Kemal Kılıçdaroğlu, Londra gezisi sırasında Al Monitor’un Ortadoğu muhabiri olan gazeteci Amberin Zaman ile de karşılaşıp, sohbet etti.
Amberin Zaman, Kılıçdaroğlu ile fotoğrafını paylaşınca linç başladı.
İlki sürpriz değildi.
Tanımlayamadığı her cisme FETÖ’cü diyen Sabah gazetesi, fotoğrafı birinci sayfasından “Londra’da FETÖ’cüyle poz” başlığıyla verdi.
İkinci haber ise ilginçti.
Halk TV sitesi bu buluşmayı “Kılıçdaroğlu eski Taraf yazarı Amberin Zaman ile bir araya geldi” başlığıyla haberleştirdi.
Hiç bilmeyenler için pratik bilgiler; Amberin Zaman’ın soyadı Zaman gazetesinden değil, Türkiye’nin eski Bangladeş büyükelçisi babası Arshad-uz Zaman’dan geliyor. Hakkında herhangi bir FETÖ soruşturması da yok.
Halk TV’deki ve Sabah’taki gazetecilerin pek çoğu henüz doğmamışken, ilkokulda Türkiye’nin kendi kendine yeten 7 ülkeden biri olduğu masallarını dinlerken ya da devletin anlattığı masalları haber diye yazarken, Amberin Zaman, Los Angeles Times, Daily Telegraph ve Washington Post’un Türkiye temsilciliğini yapıyordu ve Kürt meselesi, başörtüsü, Merve Kavakçı gibi cız meseleler üzerine haberler yaparken de eski Türkiye’nin anaakım medyası tarafından hedef gösteriliyordu.

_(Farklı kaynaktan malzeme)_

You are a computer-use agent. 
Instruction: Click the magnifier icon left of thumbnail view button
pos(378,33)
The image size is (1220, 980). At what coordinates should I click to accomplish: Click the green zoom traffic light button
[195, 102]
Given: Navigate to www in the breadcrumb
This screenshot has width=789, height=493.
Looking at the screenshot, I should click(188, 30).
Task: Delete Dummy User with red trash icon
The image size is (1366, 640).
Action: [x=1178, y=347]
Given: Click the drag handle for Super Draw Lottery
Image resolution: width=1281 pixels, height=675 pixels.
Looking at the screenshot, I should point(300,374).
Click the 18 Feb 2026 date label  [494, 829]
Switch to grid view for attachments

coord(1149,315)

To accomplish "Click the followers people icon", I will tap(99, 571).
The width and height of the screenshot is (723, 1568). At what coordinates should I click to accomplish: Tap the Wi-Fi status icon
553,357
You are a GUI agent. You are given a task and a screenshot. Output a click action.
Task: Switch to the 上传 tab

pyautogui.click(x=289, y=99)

İlle de bir şeyin eski yazarı denilecekse 1999 ile 2015 arasında 16 yıl Türkiye temsilciğini yaptığı The Economist’in eski yazarı denebilir.
Çünkü Taraf’ta 2008-2010 ve 2013- 2015 yılları arasında dört yıl yazarken de The Economist’in Türkiye temsilcisiydi.
Ayrıca 2010-2013 arasında da Habertürk’te yazdı, 2015’den sonra ise Diken’de.
İlle birşeyin “eski yazarı” denecekse en uygunu “eski Diken yazarı” olabilir ya da amaç haber yapmaksa “Al Monitor yazarı” demek kafi.
Ama anlaşılan Halk Tv’deki editörler için 30 yıllık uluslararası bir gazeteci de olsan dört yıllık Taraf yazarlığı hepsine bedel.
Amberin’in Taraf’ta yazarken Genelkurmay Başkanı İlker Başbuğ ile röportaj yapıp, onu öven yazılar yazmış olması da hafifletici sebep olamıyor.
Taraf’ın bu editörlerin dünyasında bıraktığı derin izi analiz etmek için henüz şartlar eşit değil.
Saha şartları, liberal yazarlarla fikri mücadelenin kestirme yolunu bulup, amatör cumhuriyet savcılıklarına soyunan bu süper muhaliflerin lehine.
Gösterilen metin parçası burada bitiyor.